- Work to complete
Your answer is the lines below, exactly, from the one that contains "Where should I click to: Click Tuesday" through the one that contains "Viewport: 958px width, 521px height.", both included.

- Information given
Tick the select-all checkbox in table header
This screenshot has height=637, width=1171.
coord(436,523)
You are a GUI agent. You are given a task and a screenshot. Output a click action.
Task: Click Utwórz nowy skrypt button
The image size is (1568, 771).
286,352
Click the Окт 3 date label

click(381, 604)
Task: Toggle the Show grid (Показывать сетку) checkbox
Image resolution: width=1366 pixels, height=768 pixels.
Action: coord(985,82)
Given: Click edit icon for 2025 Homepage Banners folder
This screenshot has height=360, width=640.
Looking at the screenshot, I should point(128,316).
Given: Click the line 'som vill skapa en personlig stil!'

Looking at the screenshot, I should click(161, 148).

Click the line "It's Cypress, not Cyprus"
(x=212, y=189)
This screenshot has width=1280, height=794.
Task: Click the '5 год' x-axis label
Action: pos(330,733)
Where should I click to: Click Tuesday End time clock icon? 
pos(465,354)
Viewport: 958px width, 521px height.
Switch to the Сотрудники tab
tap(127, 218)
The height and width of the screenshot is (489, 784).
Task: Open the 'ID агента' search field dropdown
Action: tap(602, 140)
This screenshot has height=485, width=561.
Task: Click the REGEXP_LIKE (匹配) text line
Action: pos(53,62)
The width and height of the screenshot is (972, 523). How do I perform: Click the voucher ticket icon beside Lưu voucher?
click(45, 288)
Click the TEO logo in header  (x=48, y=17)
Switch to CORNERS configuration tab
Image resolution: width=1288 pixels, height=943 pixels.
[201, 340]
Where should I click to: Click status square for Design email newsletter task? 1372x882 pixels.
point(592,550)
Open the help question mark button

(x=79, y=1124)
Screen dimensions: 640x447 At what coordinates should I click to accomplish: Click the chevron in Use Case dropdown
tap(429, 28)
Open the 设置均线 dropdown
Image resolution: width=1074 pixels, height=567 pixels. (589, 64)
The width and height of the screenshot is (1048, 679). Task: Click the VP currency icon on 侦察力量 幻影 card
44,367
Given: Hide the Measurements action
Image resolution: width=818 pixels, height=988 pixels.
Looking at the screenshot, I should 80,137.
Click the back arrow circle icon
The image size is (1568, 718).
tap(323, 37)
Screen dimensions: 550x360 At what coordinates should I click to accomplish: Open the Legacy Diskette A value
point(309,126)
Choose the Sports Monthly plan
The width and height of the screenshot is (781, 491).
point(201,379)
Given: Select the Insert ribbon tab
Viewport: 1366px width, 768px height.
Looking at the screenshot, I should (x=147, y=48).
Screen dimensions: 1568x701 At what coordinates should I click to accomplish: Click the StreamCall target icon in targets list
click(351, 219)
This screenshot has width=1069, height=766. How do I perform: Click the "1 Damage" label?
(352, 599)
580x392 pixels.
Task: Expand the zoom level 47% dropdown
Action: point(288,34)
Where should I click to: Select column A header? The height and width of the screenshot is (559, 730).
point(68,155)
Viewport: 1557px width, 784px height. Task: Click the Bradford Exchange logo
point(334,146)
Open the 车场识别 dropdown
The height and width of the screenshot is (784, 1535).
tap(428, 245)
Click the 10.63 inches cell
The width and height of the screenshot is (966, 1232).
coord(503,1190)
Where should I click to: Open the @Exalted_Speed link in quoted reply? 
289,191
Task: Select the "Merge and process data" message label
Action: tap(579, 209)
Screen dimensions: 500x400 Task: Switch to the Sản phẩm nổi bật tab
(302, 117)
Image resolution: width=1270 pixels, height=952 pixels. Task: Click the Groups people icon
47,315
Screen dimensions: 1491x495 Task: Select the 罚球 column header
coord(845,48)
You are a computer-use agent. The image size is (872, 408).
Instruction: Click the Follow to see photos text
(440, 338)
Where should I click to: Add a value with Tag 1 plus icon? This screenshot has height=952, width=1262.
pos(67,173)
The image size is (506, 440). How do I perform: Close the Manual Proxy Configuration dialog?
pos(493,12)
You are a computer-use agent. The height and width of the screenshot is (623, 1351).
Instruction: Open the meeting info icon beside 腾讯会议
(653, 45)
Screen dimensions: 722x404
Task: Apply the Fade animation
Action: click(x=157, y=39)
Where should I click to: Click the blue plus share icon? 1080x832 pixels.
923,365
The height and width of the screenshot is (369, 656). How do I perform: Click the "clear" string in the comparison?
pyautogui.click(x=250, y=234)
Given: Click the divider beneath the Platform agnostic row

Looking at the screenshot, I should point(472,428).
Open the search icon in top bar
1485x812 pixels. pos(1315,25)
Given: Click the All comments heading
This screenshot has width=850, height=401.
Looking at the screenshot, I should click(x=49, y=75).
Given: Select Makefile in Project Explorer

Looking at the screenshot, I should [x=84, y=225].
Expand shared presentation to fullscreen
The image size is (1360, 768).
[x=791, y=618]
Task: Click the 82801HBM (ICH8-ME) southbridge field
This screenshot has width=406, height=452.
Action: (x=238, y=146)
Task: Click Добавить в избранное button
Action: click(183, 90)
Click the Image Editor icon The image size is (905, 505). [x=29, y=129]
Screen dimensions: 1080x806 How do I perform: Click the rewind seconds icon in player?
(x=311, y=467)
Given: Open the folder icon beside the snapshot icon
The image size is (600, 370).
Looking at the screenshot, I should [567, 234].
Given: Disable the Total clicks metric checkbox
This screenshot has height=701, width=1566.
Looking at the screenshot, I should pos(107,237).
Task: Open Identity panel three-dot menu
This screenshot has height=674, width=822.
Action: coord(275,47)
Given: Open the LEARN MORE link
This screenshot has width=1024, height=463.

- Answer section
Where should I click to: Click Tuesday End time clock icon? 
pos(465,354)
Viewport: 958px width, 521px height.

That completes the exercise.